> **EXCERPTED RECORDS**:
—————

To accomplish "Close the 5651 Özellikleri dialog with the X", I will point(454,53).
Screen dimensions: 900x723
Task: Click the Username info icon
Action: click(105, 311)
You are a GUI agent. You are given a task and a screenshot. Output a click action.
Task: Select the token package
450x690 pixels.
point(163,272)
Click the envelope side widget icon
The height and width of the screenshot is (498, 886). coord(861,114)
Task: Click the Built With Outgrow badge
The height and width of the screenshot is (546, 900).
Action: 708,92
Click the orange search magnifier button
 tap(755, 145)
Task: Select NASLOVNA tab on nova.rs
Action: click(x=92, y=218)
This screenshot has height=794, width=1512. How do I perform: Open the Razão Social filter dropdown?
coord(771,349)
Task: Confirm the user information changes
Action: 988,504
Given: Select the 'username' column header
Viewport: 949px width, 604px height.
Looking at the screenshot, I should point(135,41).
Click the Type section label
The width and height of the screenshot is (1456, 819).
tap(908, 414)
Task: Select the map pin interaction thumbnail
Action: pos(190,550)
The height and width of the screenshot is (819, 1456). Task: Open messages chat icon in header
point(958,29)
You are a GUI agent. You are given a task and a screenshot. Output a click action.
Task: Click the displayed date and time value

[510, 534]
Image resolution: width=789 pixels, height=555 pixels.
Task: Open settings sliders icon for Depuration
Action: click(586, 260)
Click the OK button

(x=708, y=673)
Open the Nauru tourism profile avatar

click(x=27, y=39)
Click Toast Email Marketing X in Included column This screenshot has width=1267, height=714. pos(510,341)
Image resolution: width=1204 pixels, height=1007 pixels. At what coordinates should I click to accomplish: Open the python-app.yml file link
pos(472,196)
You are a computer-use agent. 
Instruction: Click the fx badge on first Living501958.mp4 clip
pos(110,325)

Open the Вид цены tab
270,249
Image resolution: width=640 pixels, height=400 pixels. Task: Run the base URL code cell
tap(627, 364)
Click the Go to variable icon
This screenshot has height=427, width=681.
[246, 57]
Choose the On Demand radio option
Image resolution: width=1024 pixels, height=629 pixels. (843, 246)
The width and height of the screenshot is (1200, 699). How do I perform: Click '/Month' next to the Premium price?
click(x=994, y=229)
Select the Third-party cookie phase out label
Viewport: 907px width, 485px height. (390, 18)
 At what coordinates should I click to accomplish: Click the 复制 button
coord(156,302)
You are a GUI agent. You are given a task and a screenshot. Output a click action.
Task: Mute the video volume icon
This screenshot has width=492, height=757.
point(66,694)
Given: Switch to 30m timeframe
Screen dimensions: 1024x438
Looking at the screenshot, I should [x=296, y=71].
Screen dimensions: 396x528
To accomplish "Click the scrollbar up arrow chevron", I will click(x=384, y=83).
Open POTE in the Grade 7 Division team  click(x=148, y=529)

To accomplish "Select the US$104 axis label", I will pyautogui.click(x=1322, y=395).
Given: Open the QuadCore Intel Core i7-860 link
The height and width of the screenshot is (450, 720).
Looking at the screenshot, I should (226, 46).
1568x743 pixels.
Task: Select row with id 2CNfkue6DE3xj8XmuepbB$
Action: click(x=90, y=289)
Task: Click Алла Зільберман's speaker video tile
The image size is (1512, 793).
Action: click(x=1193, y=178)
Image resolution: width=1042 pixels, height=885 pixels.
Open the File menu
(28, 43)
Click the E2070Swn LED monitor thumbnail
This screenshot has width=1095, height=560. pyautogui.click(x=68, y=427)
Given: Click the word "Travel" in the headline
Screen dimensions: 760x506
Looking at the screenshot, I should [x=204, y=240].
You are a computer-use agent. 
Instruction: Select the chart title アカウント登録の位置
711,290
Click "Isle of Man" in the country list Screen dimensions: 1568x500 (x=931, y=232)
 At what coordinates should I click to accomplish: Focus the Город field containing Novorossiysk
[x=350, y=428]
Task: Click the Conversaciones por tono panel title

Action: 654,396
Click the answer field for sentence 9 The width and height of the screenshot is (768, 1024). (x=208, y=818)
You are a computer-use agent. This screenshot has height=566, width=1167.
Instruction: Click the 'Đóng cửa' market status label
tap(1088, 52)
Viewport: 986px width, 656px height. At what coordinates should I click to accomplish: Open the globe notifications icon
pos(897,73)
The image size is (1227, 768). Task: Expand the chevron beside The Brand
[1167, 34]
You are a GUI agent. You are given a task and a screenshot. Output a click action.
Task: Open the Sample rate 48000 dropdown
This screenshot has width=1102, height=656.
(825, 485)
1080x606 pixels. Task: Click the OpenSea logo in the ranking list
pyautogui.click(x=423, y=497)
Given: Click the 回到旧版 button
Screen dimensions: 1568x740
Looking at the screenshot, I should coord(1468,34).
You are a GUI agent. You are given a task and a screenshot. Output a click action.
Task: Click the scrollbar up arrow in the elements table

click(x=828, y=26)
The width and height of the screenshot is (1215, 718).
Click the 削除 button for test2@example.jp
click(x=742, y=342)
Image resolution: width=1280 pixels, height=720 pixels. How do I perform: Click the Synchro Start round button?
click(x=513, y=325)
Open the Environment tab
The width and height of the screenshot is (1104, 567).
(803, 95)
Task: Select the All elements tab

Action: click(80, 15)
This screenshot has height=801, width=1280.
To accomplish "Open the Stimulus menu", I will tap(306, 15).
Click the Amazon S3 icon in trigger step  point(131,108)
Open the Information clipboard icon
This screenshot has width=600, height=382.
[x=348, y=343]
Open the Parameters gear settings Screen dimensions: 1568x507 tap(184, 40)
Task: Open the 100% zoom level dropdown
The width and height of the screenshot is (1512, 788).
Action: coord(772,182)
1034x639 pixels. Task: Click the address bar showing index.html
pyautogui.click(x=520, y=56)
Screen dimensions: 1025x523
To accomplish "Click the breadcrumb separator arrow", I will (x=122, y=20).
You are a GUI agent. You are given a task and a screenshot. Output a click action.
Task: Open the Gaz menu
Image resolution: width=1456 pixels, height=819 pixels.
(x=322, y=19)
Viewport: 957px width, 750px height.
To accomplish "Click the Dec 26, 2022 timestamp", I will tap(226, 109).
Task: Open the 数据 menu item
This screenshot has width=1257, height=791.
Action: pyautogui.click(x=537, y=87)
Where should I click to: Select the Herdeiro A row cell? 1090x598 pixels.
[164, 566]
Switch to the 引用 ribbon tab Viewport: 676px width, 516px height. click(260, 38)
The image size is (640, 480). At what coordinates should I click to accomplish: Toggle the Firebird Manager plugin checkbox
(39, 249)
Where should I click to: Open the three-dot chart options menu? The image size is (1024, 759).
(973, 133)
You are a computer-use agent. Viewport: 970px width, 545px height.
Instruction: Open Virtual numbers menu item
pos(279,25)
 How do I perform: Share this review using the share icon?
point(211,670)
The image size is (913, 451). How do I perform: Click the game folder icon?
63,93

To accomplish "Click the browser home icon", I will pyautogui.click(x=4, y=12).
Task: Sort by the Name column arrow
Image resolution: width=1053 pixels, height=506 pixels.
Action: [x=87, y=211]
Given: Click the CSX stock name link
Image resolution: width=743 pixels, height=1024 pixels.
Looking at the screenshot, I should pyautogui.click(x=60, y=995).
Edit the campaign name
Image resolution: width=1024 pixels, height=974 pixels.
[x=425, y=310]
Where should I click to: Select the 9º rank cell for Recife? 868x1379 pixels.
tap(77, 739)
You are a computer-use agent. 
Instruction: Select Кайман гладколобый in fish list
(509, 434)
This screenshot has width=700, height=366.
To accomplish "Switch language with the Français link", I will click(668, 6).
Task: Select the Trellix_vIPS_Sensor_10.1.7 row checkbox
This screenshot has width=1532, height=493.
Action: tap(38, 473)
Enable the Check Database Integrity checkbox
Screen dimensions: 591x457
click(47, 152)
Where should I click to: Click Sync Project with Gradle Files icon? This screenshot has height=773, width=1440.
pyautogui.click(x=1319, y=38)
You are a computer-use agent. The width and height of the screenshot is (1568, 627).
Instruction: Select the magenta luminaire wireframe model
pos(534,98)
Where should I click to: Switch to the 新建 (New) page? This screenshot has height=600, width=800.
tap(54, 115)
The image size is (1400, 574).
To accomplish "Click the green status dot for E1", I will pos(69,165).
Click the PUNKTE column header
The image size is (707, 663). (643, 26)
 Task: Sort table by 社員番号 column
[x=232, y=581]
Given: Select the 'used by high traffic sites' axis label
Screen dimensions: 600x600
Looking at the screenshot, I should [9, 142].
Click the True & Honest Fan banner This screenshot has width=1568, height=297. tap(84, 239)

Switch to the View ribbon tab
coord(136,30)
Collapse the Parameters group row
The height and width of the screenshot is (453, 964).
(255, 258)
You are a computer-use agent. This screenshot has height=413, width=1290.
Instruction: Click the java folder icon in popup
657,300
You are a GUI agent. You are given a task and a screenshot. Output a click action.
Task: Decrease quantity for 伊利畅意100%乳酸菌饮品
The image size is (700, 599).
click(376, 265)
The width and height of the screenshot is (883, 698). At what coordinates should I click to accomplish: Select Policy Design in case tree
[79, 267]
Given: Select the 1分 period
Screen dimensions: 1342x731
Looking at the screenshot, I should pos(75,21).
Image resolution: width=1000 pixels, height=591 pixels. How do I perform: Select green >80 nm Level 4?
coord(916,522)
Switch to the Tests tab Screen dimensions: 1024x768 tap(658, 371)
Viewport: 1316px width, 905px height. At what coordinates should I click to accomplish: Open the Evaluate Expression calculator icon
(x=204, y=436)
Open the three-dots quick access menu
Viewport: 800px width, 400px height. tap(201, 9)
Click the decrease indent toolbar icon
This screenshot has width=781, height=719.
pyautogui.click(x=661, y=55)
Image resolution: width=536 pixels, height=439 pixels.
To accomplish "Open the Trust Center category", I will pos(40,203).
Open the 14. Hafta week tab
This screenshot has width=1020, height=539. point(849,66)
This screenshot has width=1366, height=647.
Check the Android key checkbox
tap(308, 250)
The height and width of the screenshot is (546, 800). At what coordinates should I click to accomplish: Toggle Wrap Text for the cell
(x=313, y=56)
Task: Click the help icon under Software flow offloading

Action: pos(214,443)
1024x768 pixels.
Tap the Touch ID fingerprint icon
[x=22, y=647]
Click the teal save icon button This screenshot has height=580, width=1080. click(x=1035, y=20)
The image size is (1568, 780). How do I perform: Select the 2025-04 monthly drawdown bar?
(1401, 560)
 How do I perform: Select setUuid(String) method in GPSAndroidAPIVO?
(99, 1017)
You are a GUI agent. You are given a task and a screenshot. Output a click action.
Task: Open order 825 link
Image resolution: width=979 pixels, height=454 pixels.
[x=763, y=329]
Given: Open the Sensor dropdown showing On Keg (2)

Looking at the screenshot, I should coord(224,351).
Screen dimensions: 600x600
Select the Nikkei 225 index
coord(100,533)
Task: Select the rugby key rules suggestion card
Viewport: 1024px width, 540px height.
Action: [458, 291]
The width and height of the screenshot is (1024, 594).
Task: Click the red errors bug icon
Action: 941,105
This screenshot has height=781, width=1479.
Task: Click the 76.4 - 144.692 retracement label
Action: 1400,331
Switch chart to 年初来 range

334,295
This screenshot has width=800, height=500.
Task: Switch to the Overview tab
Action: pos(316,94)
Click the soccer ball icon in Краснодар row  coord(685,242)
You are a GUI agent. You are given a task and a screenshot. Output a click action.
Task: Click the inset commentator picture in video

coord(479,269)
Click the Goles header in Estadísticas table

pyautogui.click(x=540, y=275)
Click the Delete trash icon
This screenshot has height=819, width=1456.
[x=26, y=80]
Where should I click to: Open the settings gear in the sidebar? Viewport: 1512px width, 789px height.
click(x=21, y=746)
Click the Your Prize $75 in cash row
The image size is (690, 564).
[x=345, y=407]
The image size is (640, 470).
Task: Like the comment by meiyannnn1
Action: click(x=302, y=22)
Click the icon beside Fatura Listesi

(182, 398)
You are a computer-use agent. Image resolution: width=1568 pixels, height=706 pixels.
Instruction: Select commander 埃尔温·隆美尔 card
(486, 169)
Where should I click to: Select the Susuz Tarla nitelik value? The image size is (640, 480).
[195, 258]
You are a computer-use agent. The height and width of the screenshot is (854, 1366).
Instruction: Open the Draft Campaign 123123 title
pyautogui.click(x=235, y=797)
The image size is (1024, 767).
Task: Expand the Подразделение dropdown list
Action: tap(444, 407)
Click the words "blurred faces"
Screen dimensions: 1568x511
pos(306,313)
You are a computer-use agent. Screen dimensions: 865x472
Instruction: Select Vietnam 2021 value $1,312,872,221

—————

> **EXERCISE DESCRIPTION**:
Extract every line above that contains the word "axis".

> **RESPONSE AREA**:
To accomplish "Select the US$104 axis label", I will pyautogui.click(x=1322, y=395).
Given: Select the 'used by high traffic sites' axis label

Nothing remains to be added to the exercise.